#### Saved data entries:
• • •
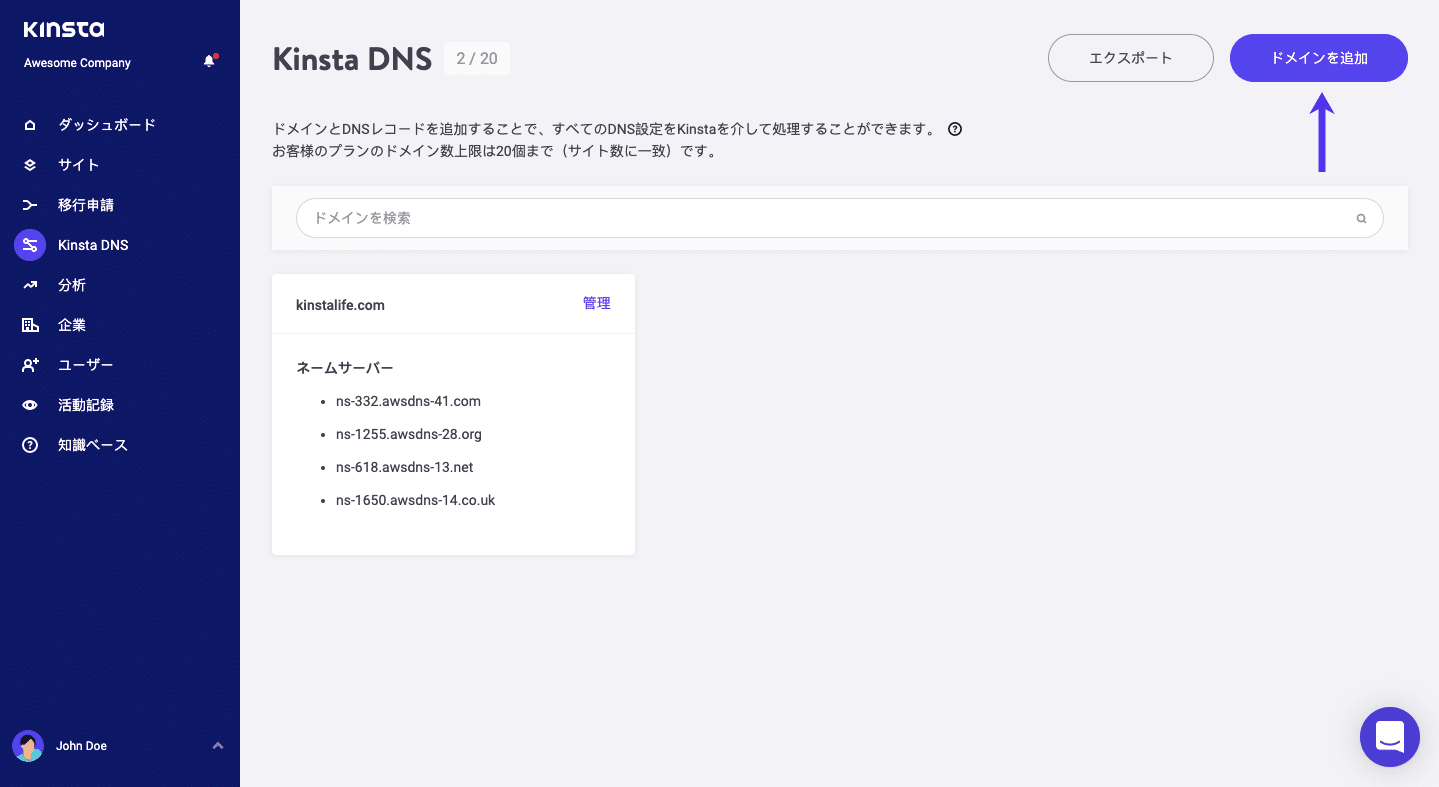This screenshot has height=787, width=1439.
Task: Open 管理 link for kinstalife.com
Action: tap(596, 303)
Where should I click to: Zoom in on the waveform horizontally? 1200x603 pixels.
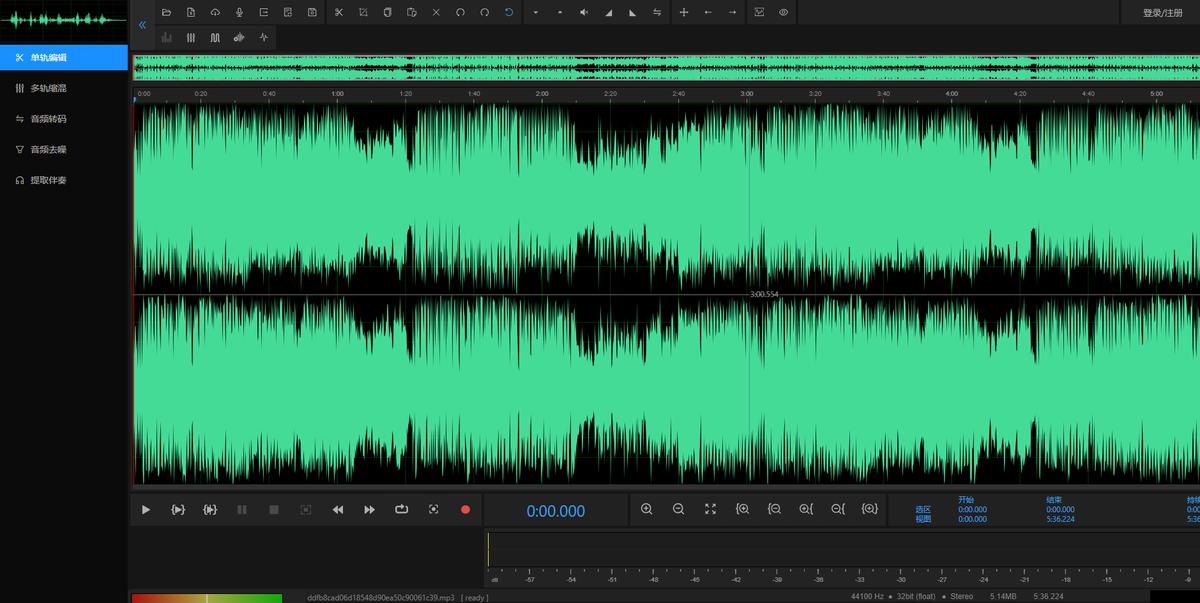point(646,509)
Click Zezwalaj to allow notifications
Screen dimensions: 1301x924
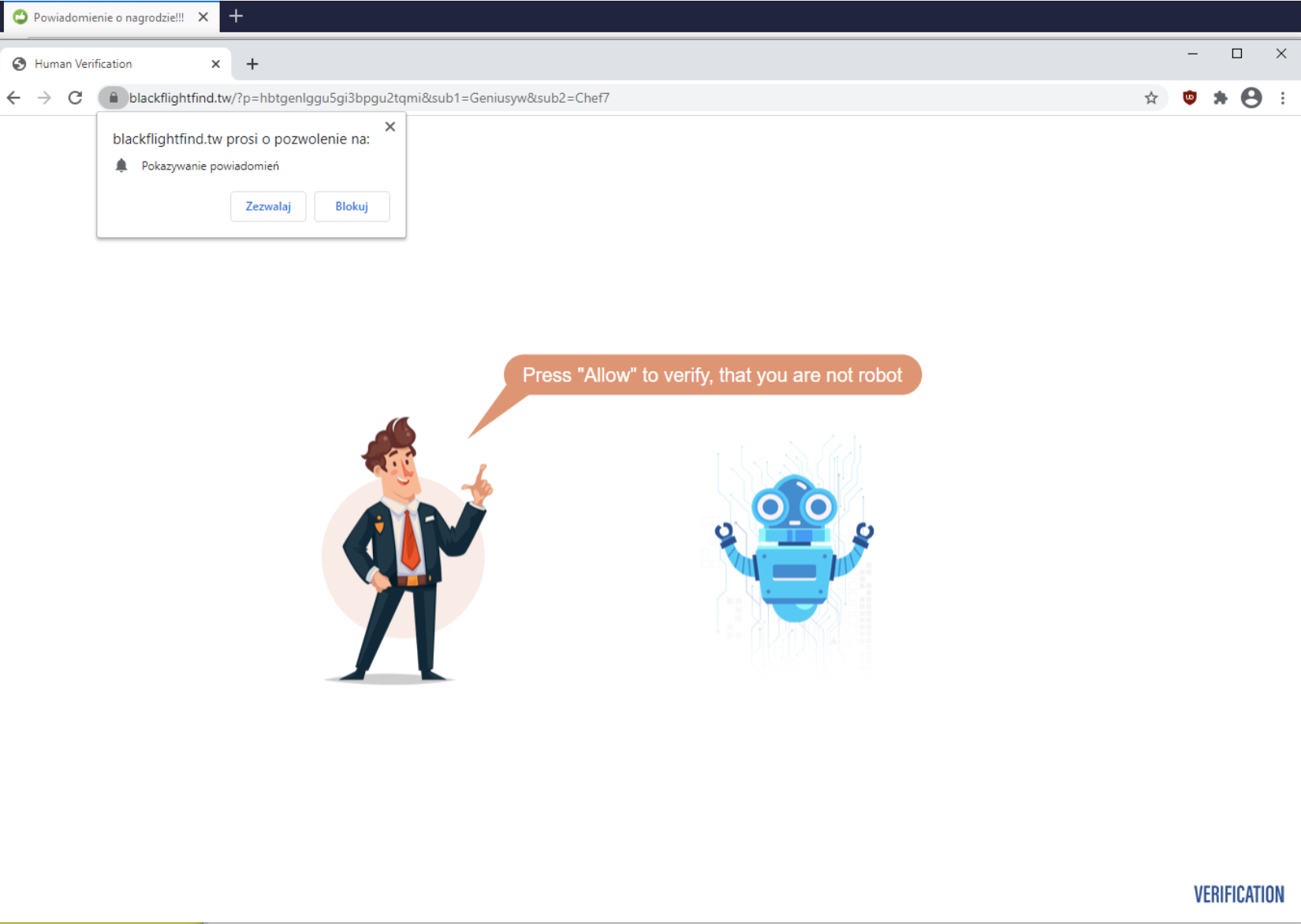pyautogui.click(x=268, y=207)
• • •
#### Exercise objective:
Your copy should hold exactly the lines from the one with "Where should I" through the end of the records, both included, and no pictures.

#### Response to this exercise:
Where should I click to: Zoom in on the waveform horizontally? 1200x603 pixels.
point(646,509)
Click Zezwalaj to allow notifications
Screen dimensions: 1301x924
pyautogui.click(x=268, y=207)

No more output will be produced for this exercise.